■ What the task requires
Lines from the one containing "1354x619 pixels. Task: Click" to the end of the data below are to be restated exactly, with both ends included and nothing else.

Saved entries
>>

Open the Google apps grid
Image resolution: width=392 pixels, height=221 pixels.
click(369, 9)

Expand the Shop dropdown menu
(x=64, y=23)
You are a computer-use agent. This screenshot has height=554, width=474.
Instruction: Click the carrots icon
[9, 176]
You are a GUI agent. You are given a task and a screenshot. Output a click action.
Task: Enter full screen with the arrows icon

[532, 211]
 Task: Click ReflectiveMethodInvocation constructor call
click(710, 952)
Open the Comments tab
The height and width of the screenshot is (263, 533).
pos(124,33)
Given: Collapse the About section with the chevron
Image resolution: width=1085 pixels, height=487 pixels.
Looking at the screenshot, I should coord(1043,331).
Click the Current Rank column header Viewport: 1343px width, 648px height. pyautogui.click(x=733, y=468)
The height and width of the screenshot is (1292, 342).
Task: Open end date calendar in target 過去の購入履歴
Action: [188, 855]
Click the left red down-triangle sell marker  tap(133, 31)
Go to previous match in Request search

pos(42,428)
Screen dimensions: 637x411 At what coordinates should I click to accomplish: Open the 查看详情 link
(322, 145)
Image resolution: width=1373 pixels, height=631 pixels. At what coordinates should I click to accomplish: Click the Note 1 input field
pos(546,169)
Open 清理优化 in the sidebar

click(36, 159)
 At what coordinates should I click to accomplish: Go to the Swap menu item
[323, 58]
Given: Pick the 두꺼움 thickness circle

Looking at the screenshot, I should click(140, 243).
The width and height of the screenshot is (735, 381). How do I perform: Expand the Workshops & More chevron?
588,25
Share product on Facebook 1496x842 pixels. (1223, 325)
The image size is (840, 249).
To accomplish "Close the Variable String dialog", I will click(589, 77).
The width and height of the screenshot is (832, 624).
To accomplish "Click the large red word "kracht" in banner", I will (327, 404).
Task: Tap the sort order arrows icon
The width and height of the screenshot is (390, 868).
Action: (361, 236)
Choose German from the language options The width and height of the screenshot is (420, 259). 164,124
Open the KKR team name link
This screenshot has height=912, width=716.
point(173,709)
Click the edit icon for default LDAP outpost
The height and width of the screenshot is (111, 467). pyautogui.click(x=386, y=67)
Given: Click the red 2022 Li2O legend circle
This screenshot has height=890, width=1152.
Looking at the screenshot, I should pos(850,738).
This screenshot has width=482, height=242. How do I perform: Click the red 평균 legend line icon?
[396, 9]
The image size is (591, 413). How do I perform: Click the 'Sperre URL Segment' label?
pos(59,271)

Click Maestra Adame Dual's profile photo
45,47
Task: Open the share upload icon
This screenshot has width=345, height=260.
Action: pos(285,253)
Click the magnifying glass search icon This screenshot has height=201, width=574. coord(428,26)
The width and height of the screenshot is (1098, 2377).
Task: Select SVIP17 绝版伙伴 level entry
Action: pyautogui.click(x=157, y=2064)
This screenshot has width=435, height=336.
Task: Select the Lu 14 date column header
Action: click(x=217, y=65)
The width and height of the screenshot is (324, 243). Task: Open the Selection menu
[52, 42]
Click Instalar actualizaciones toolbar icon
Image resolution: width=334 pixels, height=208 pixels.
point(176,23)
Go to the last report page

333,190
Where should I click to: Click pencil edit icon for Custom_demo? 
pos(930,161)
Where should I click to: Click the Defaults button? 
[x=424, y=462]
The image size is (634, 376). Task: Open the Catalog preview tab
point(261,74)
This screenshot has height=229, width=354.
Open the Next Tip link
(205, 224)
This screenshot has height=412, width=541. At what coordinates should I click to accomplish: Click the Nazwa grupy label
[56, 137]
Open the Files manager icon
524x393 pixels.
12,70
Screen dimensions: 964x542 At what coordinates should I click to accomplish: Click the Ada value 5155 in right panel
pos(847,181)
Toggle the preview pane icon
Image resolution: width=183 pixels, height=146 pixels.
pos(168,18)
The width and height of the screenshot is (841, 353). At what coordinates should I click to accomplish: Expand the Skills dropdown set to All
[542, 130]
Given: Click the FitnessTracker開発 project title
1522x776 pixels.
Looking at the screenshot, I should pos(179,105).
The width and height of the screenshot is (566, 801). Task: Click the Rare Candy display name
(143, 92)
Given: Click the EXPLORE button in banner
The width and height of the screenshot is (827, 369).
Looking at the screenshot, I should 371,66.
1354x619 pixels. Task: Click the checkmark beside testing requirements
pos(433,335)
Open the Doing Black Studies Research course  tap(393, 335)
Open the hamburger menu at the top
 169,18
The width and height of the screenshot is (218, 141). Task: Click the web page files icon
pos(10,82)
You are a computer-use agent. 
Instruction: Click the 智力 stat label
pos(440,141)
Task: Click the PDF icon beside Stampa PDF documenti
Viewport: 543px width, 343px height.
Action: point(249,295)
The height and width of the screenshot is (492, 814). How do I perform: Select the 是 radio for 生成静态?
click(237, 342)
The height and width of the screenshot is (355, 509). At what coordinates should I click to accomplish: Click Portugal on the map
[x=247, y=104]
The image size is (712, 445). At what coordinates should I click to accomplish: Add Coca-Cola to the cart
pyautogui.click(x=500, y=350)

<<

■ Response to this task
1354x619 pixels. Task: Click the checkmark beside testing requirements
pos(433,335)
Open the Doing Black Studies Research course  tap(393, 335)
Open the hamburger menu at the top
 169,18
The width and height of the screenshot is (218, 141). Task: Click the web page files icon
pos(10,82)
You are a computer-use agent. 
Instruction: Click the 智力 stat label
pos(440,141)
Task: Click the PDF icon beside Stampa PDF documenti
Viewport: 543px width, 343px height.
Action: point(249,295)
The height and width of the screenshot is (492, 814). How do I perform: Select the 是 radio for 生成静态?
click(237, 342)
The height and width of the screenshot is (355, 509). At what coordinates should I click to accomplish: Click Portugal on the map
[x=247, y=104]
The image size is (712, 445). At what coordinates should I click to accomplish: Add Coca-Cola to the cart
pyautogui.click(x=500, y=350)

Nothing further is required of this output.